A kind of a "dangerous supplement", marked, scarred on a body, post-orgasmically, always, already in anticipation of (a) crisis OR for a desert avec 'agape'. Mindb(l)ogg(l)ing Noise. "Avalanche, would you share my last pursuit?" (Baudelaire)

Tuesday, April 08, 2008

In other words, praxis

Fragments towards an anonymously dedicated anorthography



"Άπειρες εκτάσεις κόσμων σε κάθε σταλαγματιά ζωής του κόσμου που ζούμε.
Έτσι σχηματίστηκε ο Γαλαξίας από τις σταλαγματιές το γάλα που χύθηκε όταν η μάνα αποποιήθηκε να γαλουχήσει το βρέφος.
Η άρνηση εκτελέσεως μιας φυσικής λειτουργίας, δημιουργεί τους άλλους κόσμους."
Ν. Γ. Πεντζίκης, Σημειώσεις Εκατών Ημερών, σελ. 44

"Just so stylled with the nattes are their flowerheads now an each of all has a lovestalk onto herself and the tot of all the tits of their understamens is as open as he can posably she and is tournesoled straightcut or sidewaist, accourdant to the coursets of things feminite, towooerds him in heliolatry, so they may catchcup in their calyzettes, alls they go troping, those parryshoots from his muscalone pistil, for he can eyespy through them, to thei selfcolours, nevertheleast their tissue peepers, (meaning Mullabury mesh, the time of appling flowers, a guarded figure of speech, a variety of perfume, a bridawl, seamist inso one) as leichty as see saw (O my goodmiss! O my greatmess!

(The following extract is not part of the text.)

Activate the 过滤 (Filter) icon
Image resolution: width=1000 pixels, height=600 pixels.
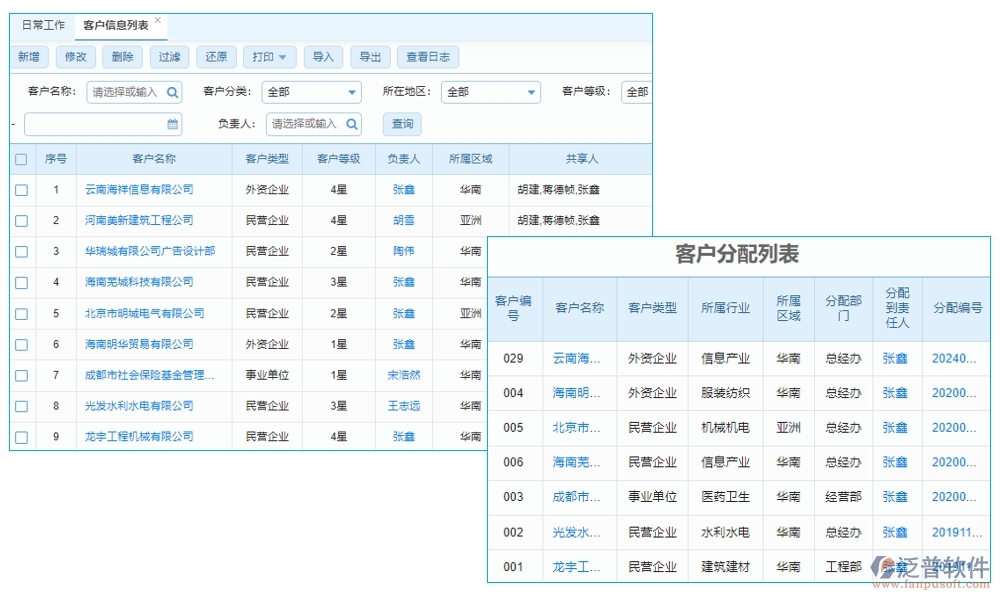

O my priselestly preshoes!) while, dewyfully as dimb dumbelles, all alisten to his elixir. Lovelyt!"
James Joyce, Finnegans Wake, 236.33 - 237.09

"The ideal form is still a contingent norm, but one whose contingency has been rendered necessary, a form of reification with stark consequences for gendered life. Those who disagree with me tend to claim, with some exasperation, 'But it is the law!' But what is the status of such an utterance? "It is the law!" becomes the utterance that performatively attributes the very force t the law that the law itself is said to exercise. "It is the law" is thus a sign of allegiance to the law, a sign of desire for the law to be the indisputable law (...) The law beyond laws will finally put an end to the anxiety produced by a critical relation to final authority that clearly does not know when to stop: a limit to the social, the subversive, the possibility of agency and change, a limit that we cling to, symptomatically,a s the final defeat of our own power. Its defenders claim that to be without such a law is pure voluntarism or radical anarchy! Or is it? And to accept such a law as a final arbiter of kinship life? Is that not to resolve by theological means the concrete dilemmas of human sexual arrangements that have no ultimate normative form?"